Stored data entries
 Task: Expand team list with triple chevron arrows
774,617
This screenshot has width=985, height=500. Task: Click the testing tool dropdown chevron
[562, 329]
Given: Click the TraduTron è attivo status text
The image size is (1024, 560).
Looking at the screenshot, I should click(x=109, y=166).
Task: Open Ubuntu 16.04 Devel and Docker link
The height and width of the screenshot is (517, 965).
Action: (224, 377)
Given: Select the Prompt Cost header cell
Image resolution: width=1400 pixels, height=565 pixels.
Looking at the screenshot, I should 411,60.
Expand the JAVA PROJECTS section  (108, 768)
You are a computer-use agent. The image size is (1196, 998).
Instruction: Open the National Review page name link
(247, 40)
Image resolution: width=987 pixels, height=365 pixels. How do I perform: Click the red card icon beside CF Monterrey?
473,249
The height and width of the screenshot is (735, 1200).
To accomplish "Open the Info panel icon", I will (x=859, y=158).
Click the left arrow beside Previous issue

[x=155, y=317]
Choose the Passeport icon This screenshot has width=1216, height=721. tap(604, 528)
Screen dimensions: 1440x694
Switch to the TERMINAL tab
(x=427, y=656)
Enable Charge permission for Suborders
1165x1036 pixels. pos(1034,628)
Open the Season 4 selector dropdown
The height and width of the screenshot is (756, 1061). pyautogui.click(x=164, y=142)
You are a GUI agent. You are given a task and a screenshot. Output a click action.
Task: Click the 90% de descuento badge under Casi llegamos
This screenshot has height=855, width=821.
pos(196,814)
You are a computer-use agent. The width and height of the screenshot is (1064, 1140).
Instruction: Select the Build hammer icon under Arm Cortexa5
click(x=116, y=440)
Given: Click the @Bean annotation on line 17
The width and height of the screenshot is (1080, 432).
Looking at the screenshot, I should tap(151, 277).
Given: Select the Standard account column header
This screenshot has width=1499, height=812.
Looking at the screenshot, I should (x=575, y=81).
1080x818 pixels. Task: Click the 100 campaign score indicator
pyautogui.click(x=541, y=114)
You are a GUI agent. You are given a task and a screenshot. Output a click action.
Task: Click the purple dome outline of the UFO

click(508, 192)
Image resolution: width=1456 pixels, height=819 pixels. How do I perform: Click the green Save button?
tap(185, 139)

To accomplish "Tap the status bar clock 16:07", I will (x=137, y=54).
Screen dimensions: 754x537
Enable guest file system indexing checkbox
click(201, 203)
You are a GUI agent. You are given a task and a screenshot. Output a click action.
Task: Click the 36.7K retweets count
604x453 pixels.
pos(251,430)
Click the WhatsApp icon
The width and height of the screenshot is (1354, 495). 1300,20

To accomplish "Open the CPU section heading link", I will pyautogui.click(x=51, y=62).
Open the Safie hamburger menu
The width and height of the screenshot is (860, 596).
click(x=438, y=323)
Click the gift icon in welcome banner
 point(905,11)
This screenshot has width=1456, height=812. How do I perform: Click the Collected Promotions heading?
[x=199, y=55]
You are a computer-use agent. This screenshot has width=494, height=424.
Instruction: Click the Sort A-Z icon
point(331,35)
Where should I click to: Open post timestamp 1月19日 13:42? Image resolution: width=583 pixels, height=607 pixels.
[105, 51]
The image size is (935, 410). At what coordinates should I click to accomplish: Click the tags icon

**YOUR ASSIGNMENT**
The answer must be every line of the entries that includes the word "status".

**TASK SOLUTION**
Given: Click the TraduTron è attivo status text
To accomplish "Tap the status bar clock 16:07", I will (x=137, y=54).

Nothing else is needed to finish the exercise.